**READING TEXT:**
_ _ _ _ _

It took me 3 more years after graduating from FIU to apply for graduate schools. I wanted to be 100% sure of my decision and of the programs I would want to join. And it was a period of financial and emotional instability as I went through a drawn-out break-up with a long-term partner. I ended up applying to only three programs, and my ideas about what I wanted to study in grad school had evolved from studying linguistics to the science of how the brain uses language. I only got into one of the three programs, at the City University of New York, which luckily was my first choice. I was thrilled that I would get to work with Loraine Obler and Valerie Shafer, whose work I had read, and to join a program with a strong focus on bilingualism.

The year after I joined the program, some of the faculty had a brief chat in the hallway about a couple of the applicants, and I happened to be there. One of them said, “That one says he wants to work with me, but he hasn’t reached out to me yet. Everyone knows that you need to contact the faculty person during the application process.” I interjected, “I didn’t know that. And I didn’t contact my future faculty mentors.” This was just one example of an expectation that some people, in particular first-generation college students, are not aware of. They may read all the documents carefully, submit everything on time, follow all the rules, demonstrate good grades, excellent GRE scores, but in the end they may be cut out of the process because they didn’t know to email someone. Or they may not have established a relationship with their undergraduate professors and thus have weaker letters of recommendation. Or they may not have gotten research experience as an undergraduate, because they didn’t know they could or should, and this may be interpreted as lack of initiative, or worse, of laziness.

I hope sharing my experience encourages other first-generation students to persist in their dreams. It may take time (I got my Ph.D. when I was 34), it may seem daunting at first, but it can be done. And there are people who want to help you. I thought I had to do it all on my own, make my own way. I thought asking for help was a weakness, a sign that I shouldn’t be there at all. But now my perspective is completely different. I am thrilled when I am asked to help my students get a job, apply for grad school, design a research project, apply for a scholarship. I love answering questions about grad school options, career options, what skills and training are needed, whether to go abroad, how to pay for more schooling. I offer everything I’ve learned over the years for free. Just ask.

_ _ _ _ _

**RECORDS PROVIDED:**
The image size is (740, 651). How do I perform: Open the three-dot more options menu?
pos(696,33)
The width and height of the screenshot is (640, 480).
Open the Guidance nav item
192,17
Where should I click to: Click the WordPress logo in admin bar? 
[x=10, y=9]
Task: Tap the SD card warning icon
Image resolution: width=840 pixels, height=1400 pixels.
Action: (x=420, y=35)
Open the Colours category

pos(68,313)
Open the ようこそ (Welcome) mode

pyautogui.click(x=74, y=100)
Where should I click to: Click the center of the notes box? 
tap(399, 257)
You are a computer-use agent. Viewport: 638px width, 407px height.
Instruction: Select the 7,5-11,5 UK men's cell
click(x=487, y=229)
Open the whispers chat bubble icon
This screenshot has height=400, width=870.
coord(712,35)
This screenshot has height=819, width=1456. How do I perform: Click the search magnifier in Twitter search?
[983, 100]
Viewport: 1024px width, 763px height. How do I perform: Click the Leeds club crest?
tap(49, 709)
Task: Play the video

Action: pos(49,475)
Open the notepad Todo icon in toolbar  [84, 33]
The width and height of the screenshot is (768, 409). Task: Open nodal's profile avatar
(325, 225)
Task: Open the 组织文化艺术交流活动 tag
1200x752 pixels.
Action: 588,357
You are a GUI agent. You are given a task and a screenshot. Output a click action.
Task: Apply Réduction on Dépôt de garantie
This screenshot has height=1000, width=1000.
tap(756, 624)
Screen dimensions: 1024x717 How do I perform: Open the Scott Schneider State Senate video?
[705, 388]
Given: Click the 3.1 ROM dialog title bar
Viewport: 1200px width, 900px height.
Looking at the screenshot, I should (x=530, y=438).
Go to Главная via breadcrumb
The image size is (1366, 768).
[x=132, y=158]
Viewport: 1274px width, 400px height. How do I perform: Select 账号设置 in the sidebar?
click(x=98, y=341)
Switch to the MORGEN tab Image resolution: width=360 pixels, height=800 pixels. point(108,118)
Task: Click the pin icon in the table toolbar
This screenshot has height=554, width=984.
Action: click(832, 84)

_ _ _ _ _

**WHAT YOU SHOULD DO:**
Write out the passage from the graduate school text above word for word, starting with "I hope sharing" and going on through "free. Just ask.".

**RESPONSE TO THIS EXERCISE:**
I hope sharing my experience encourages other first-generation students to persist in their dreams. It may take time (I got my Ph.D. when I was 34), it may seem daunting at first, but it can be done. And there are people who want to help you. I thought I had to do it all on my own, make my own way. I thought asking for help was a weakness, a sign that I shouldn’t be there at all. But now my perspective is completely different. I am thrilled when I am asked to help my students get a job, apply for grad school, design a research project, apply for a scholarship. I love answering questions about grad school options, career options, what skills and training are needed, whether to go abroad, how to pay for more schooling. I offer everything I’ve learned over the years for free. Just ask.